PROBLEM DETAILS >>
Each line of the listing that holds "logo" counts once; report how many there are, and nothing more.

TASK INPUTS >>
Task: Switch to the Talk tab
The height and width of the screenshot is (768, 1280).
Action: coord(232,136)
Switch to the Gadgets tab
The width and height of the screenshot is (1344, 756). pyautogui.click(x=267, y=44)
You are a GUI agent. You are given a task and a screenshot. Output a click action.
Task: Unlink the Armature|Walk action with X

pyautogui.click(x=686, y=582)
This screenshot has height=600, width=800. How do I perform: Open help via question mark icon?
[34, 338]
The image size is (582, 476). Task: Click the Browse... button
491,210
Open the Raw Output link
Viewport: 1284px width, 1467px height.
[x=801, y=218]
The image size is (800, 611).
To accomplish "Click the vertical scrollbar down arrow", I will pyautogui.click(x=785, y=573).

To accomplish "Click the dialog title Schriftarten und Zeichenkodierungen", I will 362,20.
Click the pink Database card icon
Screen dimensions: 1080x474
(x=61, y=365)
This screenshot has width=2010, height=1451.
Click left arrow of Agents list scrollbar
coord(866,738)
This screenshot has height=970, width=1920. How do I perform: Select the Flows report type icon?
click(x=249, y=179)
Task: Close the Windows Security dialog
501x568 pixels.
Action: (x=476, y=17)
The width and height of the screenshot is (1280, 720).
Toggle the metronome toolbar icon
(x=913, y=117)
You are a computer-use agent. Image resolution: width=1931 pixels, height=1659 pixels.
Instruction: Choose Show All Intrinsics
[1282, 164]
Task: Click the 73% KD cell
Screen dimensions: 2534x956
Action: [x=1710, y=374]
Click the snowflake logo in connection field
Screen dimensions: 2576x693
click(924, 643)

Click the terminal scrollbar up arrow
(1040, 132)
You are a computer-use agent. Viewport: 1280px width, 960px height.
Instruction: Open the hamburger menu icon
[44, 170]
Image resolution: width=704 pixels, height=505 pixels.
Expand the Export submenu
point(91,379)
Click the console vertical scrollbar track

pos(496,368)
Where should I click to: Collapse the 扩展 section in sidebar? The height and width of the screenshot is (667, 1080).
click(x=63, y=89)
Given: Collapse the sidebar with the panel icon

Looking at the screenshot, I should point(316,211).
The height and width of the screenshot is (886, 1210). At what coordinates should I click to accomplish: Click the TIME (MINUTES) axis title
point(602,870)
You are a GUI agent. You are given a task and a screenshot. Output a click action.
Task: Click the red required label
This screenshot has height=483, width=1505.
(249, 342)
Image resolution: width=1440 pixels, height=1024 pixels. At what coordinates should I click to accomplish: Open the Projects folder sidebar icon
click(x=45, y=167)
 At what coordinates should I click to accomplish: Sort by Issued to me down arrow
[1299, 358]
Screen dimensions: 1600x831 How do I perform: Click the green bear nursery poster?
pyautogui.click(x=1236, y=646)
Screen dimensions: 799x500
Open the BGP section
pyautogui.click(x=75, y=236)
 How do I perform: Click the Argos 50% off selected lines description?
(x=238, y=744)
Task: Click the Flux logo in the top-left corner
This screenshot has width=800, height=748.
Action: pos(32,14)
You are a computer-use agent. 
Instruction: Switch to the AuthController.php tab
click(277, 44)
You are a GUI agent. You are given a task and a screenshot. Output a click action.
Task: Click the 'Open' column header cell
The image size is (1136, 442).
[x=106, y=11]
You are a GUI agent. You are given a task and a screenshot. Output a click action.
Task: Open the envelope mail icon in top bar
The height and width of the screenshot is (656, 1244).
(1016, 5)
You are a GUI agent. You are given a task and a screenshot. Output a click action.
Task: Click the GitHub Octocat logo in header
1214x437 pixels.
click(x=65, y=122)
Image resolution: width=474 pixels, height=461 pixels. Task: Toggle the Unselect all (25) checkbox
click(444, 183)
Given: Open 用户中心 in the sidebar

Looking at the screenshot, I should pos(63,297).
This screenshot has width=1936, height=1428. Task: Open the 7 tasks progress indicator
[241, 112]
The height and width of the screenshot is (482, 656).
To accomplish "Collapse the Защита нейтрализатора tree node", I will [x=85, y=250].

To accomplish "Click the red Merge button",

EXERCISE SOLUTION >>
3